* [DESCRIPTION OF THE TASK]: Skip every picture while you write out the records below, from the first line through the one that contains "Источник (29, 878)", both ends kept.

-- DATASET EXTRACT follows --

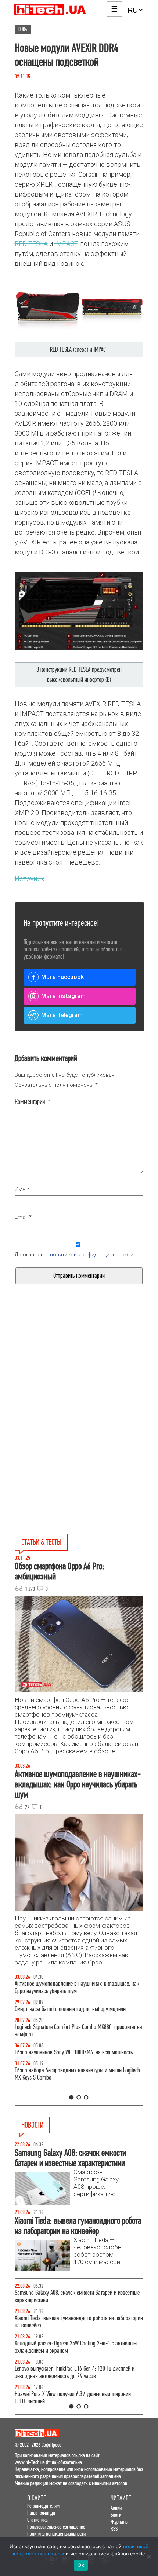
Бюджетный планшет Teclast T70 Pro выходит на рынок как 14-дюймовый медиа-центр (81, 2296)
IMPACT (66, 243)
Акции (116, 2507)
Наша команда (41, 2512)
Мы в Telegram (62, 1015)
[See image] (79, 307)
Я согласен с (74, 1254)
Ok (81, 2565)
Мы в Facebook (62, 976)
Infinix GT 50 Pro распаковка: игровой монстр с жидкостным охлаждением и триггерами (74, 2037)
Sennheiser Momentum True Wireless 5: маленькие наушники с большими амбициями (81, 2372)
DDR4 (22, 29)
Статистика (37, 2519)
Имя (22, 1189)
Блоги (116, 2514)
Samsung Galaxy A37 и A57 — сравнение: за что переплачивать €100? (76, 2063)
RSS (114, 2528)
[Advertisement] (79, 1379)
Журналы (119, 2521)
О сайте (36, 2498)
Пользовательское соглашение (56, 2526)
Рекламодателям (43, 2505)
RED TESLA (31, 243)
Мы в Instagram (63, 995)
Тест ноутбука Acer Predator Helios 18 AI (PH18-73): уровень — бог (87, 2088)
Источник (29, 878)
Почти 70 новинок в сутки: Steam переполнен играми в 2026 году (76, 2347)
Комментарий (32, 1102)
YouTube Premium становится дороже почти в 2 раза (74, 2394)
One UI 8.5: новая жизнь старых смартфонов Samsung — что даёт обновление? (85, 1987)
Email (23, 1217)
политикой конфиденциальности (91, 1254)
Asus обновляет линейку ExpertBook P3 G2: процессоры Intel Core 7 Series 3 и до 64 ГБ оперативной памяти (82, 2321)
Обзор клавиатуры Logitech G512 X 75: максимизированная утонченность (87, 2012)
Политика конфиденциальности (56, 2533)
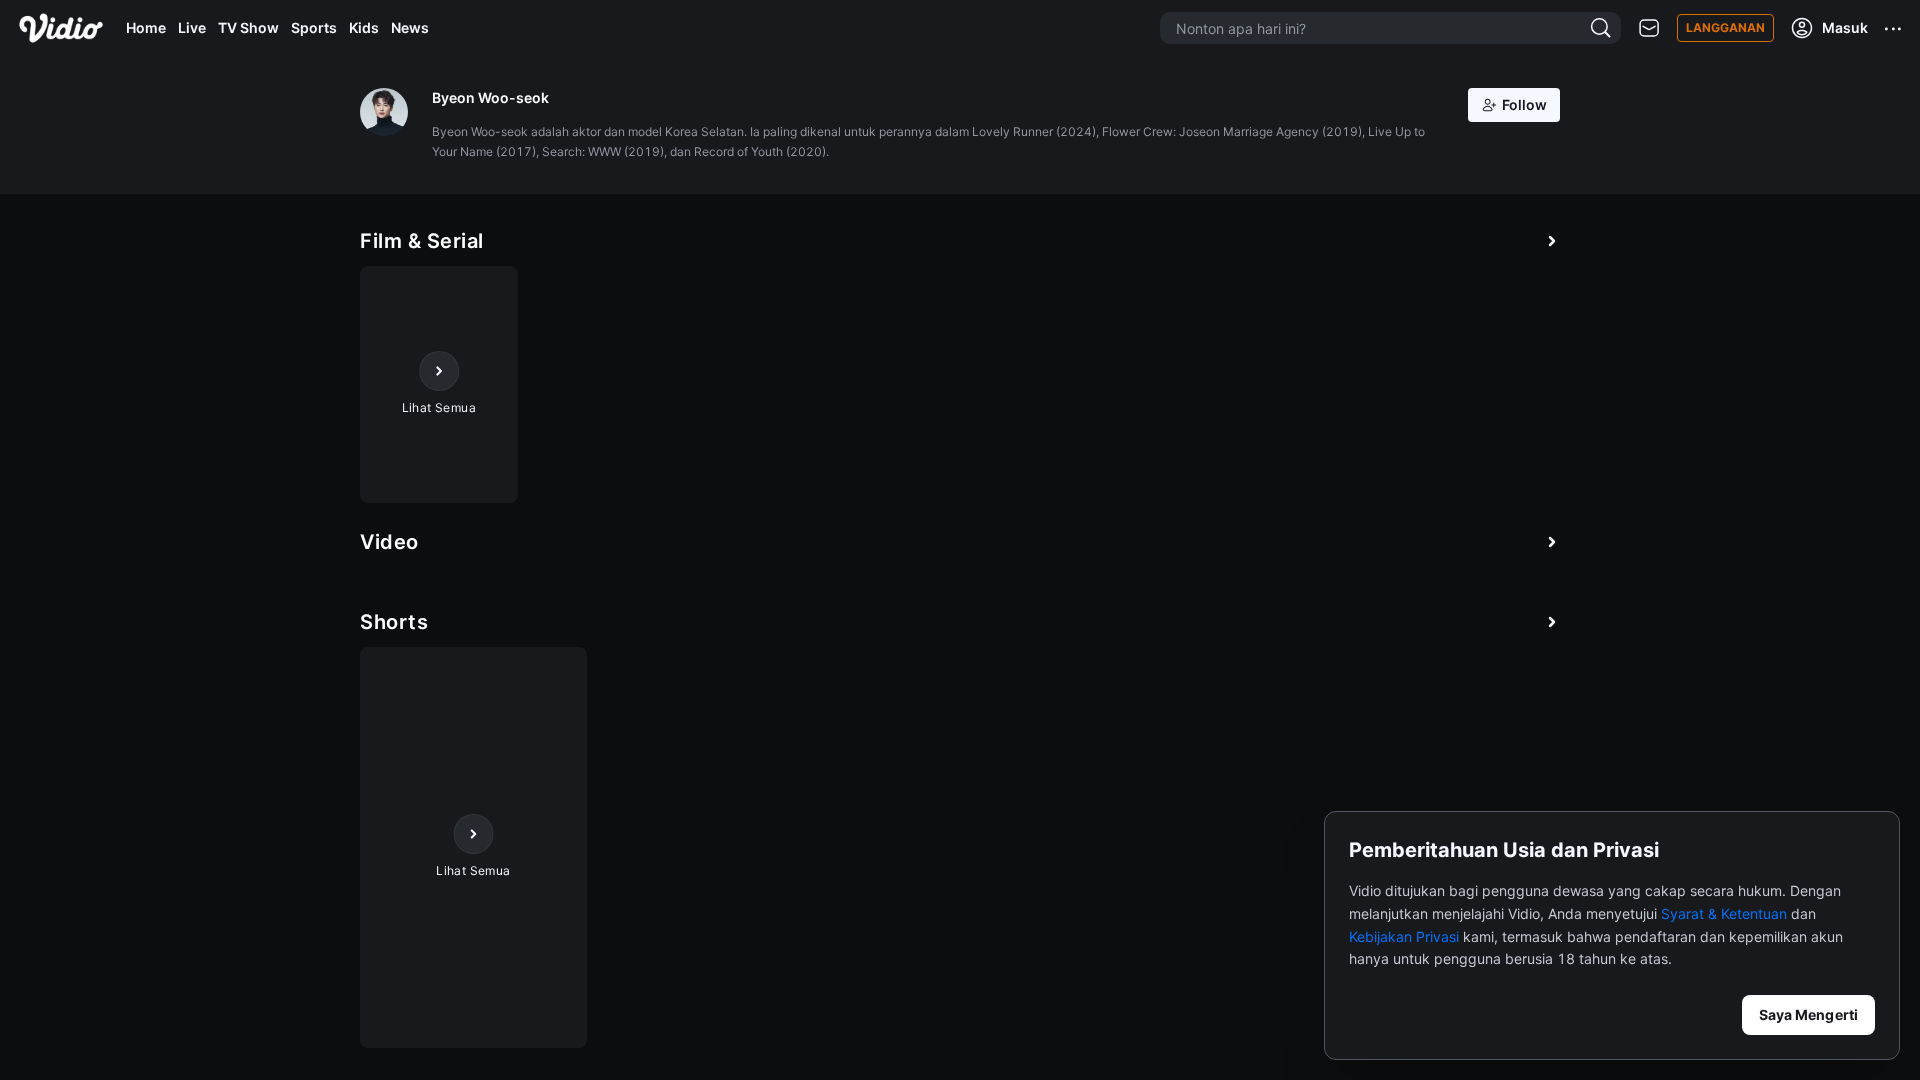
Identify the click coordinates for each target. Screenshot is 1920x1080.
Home (146, 27)
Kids (364, 27)
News (410, 27)
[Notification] (1649, 28)
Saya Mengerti (1808, 1014)
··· (1894, 28)
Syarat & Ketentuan (1724, 913)
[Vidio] (61, 28)
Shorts (394, 622)
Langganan (1725, 27)
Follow (1524, 104)
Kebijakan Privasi (1404, 936)
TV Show (248, 27)
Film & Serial (422, 241)
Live (192, 27)
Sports (314, 27)
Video (389, 542)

-- DATASET EXTRACT concluded --

* [WRITTEN REPLY]:
Бюджетный планшет Teclast T70 Pro выходит на рынок как 14-дюймовый медиа-центр (81, 2296)
IMPACT (66, 243)
Акции (116, 2507)
Наша команда (41, 2512)
Мы в Telegram (62, 1015)
[See image] (79, 307)
Я согласен с (74, 1254)
Ok (81, 2565)
Мы в Facebook (62, 976)
Infinix GT 50 Pro распаковка: игровой монстр с жидкостным охлаждением и триггерами (74, 2037)
Sennheiser Momentum True Wireless 5: маленькие наушники с большими амбициями (81, 2372)
DDR4 (22, 29)
Статистика (37, 2519)
Имя (22, 1189)
Блоги (116, 2514)
Samsung Galaxy A37 и A57 — сравнение: за что переплачивать €100? (76, 2063)
RSS (114, 2528)
[Advertisement] (79, 1379)
Журналы (119, 2521)
О сайте (36, 2498)
Пользовательское соглашение (56, 2526)
Рекламодателям (43, 2505)
RED TESLA (31, 243)
Мы в Instagram (63, 995)
Тест ноутбука Acer Predator Helios 18 AI (PH18-73): уровень — бог (87, 2088)
Источник (29, 878)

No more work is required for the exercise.